You have non-unique labels; you can use a defaultdict
to generate numbers on first access, combined with a counter:
from collections import defaultdict
from itertools import count
from functools import partial
label_to_number = defaultdict(partial(next, count(1)))
[(label_to_number[label], label) for label in labels]
This generates a count in order of the labels first occurrence in labels
.
Demo:
>>> labels = ["brown", "black", "blue", "brown", "brown", "black"]
>>> label_to_number = defaultdict(partial(next, count(1)))
>>> [(label_to_number[label], label) for label in labels]
[(1, 'brown'), (2, 'black'), (3, 'blue'), (1, 'brown'), (1, 'brown'), (2, 'black')]
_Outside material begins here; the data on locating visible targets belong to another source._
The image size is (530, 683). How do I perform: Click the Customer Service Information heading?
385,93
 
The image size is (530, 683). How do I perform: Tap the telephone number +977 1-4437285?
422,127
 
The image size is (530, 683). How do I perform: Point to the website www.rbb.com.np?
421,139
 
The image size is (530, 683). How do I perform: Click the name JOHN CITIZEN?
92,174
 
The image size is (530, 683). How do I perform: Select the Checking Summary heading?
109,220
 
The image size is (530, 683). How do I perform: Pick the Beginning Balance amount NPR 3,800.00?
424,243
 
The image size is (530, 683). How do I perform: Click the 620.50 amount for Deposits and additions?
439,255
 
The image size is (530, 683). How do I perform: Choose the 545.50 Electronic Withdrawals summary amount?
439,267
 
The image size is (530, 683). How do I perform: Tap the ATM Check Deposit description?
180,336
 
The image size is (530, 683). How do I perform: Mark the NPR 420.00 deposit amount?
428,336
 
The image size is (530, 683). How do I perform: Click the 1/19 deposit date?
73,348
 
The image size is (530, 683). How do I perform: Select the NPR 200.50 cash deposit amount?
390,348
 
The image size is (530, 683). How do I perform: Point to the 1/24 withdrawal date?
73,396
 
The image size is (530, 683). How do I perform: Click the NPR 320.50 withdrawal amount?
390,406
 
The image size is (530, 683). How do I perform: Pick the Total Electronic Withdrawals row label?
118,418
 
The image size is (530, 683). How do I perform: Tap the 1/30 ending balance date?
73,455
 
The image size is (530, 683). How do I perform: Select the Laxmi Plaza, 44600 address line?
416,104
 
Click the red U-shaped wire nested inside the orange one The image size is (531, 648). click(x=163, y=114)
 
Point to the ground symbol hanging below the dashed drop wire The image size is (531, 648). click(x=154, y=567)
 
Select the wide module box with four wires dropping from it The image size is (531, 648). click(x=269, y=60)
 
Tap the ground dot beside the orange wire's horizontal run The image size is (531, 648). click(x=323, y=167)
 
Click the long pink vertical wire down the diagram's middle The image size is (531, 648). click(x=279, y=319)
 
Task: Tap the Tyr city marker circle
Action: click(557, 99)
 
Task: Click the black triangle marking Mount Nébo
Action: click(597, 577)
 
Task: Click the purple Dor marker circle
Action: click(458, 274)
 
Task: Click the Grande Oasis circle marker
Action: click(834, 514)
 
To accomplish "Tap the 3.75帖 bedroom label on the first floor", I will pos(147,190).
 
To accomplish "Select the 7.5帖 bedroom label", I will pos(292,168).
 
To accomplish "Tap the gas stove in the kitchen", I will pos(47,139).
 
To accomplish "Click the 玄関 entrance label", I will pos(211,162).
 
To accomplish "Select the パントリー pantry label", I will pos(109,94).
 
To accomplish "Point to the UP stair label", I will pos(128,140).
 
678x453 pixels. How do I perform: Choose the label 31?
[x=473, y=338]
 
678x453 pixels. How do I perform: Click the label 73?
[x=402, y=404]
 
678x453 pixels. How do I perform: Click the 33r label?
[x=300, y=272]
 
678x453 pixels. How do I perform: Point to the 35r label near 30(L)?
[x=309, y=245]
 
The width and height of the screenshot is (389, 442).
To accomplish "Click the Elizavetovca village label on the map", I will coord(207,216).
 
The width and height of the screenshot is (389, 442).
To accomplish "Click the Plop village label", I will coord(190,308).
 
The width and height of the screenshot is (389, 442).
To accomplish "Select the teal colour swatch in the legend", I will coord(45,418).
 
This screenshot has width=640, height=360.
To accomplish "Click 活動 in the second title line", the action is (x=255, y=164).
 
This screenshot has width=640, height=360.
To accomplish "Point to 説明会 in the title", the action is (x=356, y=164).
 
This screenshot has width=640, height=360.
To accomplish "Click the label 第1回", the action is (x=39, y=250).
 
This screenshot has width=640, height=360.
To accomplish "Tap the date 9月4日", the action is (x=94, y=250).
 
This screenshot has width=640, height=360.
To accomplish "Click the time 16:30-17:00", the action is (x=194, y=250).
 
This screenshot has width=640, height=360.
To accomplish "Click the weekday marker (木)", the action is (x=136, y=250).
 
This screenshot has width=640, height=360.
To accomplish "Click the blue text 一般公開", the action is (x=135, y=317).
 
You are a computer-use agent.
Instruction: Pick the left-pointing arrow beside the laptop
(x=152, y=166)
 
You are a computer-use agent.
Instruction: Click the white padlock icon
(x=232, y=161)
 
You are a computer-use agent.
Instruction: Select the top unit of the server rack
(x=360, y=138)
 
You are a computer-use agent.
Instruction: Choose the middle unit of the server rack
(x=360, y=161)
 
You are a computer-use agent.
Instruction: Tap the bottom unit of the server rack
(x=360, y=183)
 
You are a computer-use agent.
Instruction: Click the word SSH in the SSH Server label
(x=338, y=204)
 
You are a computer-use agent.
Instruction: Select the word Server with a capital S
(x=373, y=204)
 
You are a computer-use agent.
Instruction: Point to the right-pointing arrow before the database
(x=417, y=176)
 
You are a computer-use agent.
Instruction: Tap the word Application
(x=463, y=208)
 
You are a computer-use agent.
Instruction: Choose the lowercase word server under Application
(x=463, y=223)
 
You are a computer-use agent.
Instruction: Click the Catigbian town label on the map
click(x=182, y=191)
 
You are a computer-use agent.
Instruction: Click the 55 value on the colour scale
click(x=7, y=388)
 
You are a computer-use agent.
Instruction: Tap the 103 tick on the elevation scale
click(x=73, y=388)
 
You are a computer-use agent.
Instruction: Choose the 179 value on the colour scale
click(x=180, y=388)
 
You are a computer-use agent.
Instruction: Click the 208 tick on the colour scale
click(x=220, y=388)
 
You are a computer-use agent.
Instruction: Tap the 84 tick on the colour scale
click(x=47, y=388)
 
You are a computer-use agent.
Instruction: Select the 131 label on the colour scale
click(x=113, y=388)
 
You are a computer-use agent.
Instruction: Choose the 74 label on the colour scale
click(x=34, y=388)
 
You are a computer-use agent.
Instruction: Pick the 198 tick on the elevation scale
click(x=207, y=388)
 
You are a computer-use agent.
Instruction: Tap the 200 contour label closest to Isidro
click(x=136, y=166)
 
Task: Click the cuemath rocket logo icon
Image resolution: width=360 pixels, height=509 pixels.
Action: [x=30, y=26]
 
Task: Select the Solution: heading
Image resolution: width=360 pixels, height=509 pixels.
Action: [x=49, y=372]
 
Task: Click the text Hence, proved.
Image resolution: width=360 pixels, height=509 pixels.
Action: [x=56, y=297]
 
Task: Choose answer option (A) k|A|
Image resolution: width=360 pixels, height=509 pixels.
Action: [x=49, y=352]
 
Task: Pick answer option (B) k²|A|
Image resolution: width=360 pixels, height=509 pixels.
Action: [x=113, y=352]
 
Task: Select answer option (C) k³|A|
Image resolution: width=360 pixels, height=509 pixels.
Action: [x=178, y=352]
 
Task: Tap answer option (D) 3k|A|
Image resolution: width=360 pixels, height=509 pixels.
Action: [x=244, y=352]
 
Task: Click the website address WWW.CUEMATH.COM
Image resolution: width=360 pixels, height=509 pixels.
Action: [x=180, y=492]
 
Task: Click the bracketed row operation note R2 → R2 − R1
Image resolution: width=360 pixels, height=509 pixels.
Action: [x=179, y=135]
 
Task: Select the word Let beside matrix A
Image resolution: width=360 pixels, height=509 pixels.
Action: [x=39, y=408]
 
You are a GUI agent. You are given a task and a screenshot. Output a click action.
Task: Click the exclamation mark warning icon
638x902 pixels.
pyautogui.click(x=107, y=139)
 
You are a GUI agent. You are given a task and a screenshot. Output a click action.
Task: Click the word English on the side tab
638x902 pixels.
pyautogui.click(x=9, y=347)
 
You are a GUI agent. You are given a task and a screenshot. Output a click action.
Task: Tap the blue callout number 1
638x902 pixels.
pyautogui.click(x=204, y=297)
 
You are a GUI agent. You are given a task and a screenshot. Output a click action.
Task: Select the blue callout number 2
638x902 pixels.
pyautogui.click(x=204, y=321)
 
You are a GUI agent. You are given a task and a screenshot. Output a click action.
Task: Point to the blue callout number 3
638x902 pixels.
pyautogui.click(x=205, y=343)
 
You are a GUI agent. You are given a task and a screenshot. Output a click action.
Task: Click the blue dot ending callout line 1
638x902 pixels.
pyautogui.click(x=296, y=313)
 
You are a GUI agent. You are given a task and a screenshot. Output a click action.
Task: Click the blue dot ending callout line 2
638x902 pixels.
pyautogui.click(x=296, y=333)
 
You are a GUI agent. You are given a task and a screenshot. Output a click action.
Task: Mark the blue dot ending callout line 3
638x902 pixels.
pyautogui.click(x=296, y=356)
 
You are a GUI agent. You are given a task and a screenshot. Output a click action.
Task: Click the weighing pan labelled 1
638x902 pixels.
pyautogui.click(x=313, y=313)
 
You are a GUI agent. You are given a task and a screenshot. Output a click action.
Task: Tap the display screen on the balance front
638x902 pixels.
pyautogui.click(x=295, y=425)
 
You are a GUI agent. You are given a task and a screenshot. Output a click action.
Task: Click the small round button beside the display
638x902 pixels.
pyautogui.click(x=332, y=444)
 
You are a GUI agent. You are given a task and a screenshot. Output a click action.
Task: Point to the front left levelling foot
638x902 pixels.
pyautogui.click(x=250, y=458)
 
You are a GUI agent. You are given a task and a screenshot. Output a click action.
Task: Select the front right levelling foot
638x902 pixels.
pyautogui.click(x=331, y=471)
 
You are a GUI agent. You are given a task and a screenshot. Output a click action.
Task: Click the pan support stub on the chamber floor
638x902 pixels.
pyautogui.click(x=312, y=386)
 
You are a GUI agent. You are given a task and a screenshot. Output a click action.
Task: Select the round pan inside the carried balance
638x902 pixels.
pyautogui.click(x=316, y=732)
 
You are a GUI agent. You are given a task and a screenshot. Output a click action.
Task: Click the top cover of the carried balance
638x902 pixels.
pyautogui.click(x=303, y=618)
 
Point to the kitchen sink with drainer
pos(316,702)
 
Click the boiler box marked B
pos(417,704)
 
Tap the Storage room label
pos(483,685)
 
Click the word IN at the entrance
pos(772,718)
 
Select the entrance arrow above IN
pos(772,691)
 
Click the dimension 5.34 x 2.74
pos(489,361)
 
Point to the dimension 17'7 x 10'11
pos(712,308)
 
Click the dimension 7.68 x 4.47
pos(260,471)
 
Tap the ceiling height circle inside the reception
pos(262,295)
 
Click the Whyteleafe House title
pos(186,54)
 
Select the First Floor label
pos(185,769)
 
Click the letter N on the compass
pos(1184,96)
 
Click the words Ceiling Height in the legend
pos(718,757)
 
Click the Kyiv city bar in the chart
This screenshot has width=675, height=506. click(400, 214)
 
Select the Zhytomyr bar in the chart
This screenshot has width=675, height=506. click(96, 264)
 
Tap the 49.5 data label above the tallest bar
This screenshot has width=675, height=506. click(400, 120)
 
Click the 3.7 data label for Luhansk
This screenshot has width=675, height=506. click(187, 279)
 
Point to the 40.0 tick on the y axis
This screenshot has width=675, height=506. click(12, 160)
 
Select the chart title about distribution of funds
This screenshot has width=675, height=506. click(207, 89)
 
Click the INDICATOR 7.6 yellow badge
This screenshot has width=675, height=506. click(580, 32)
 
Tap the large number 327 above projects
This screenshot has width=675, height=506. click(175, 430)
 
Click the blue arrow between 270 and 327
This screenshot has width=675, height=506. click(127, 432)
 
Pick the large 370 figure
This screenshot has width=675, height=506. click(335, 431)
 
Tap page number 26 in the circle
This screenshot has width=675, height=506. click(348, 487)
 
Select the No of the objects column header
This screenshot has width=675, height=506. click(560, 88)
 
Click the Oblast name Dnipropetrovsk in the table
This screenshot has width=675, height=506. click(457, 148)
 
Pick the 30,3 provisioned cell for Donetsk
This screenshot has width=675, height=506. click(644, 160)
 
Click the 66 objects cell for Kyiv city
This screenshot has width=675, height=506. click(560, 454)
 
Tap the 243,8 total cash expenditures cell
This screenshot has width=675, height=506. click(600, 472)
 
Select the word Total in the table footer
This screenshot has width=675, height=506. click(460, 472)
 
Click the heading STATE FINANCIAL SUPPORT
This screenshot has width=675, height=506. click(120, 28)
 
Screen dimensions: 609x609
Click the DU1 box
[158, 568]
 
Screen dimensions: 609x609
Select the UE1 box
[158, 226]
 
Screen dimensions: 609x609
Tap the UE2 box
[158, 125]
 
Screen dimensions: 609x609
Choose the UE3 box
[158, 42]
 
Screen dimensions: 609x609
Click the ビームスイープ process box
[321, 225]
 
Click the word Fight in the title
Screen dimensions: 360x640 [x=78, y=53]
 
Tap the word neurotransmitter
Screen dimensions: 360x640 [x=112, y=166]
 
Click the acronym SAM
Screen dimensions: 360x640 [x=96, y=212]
Because we are using a dictionary, the label-to-number lookups are constant cost, so the whole operation will take linear time based on the length of the labels
list.
Alternatively, use a set()
to get unique values, then map these to a enumerate()
count:
label_to_number = {label: i for i, label in enumerate(set(labels), 1)}
[(label_to_number[label], label) for label in labels]
This assigns numbers more arbitrarily, as set()
objects are not ordered:
>>> label_to_number = {label: i for i, label in enumerate(set(labels), 1)}
>>> [(label_to_number[label], label) for label in labels]
[(2, 'brown'), (3, 'black'), (1, 'blue'), (2, 'brown'), (2, 'brown'), (3, 'black')]
This requires looping through labels
twice though.
Neither approach requires you to first define a dictionary of labels; the mapping is created automatically.